Face à un antisémitisme résurgent, Francis Szpiner ne faiblit pas, il monte en puissance. Le voilà désormais unanimement salué, comme lorsqu’il pèse au procès en appel d’Abdelkader Merah, pour faire retenir la « complicité » de meurtres. La politique, elle, n’est jamais loin. Une rencontre marquera spécialement son parcours, celle avec Jacques Chirac, dont il intègrera le premier cercle. Fidèle parmi les fidèles, même lorsque les sondages donnaient l’ancien Président de la République largement perdant face à son rival Balladur avant 1995, Szpiner intégrera la cellule juridique de l’Elysée aux cotés de Dominique de Villepin, une fois la victoire présidentielle acquise. « Une chance » dont il parle aujourd’hui encore avec émotion et qui le fait alors voisiner de près avec des cadres en devenir d’une droite alors toute-puissante : Alain Juppé, Renaud Muselier et François Baroin.

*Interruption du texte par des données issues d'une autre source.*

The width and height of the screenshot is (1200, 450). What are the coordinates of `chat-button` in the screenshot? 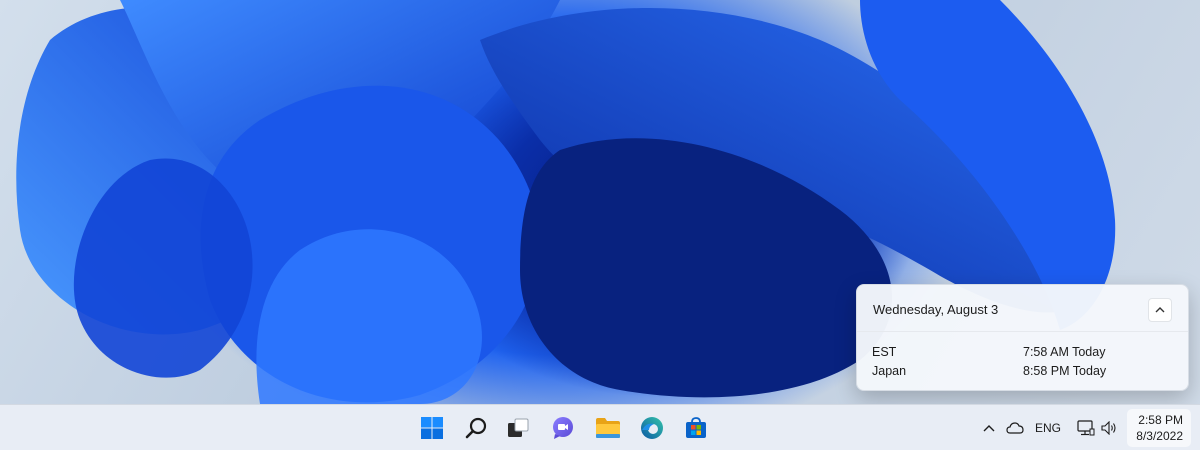 It's located at (563, 428).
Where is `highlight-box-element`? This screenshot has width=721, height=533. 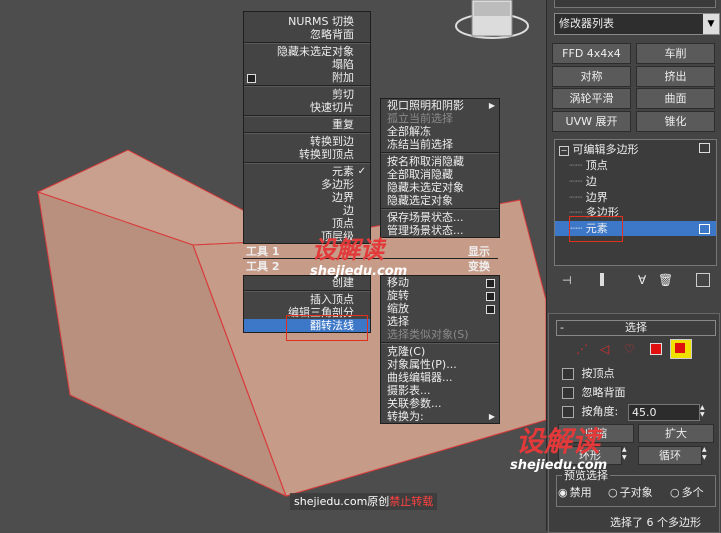 highlight-box-element is located at coordinates (596, 229).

Tout sauf ministre de la Justice !
Aujourd’hui encore, cette aventure chiraquienne en politique, qui aurait d’ailleurs pu aboutir, en 2002, à sa nomination en tant que ministre de la Coopération, lui tient à cœur. Quid, alors, d’un poste d’envergure, à sa mesure ? On lui demande si l’exemple de son collègue Eric Dupond-Moretti, autre avocat charismatique devenu garde des Sceaux, l’inspire. Francis Szpiner ne botte pas en touche : « J’ai toujours dit que si je devais un jour exercer une responsabilité ministérielle, ce serait tout sauf la Justice ! » Mais plutôt que de s’appesantir sur la probabilité de se voir confier un maroquin ministériel, c’est sur l’évocation de l’affaire Sarah Halimi que s’achève notre entrevue. L’avocat parle d’un « escamotage qui n’aurait jamais dû avoir lieu au vu des circonstances de faits et de droit », lui faisant dire « qu’on a volé la justice ». Avant de prévenir, plus sombre : « On verra que ce qu’il se passe actuellement au Proche-Orient va continuer à alimenter cet antisémitisme sous couvert d’antisionisme… ».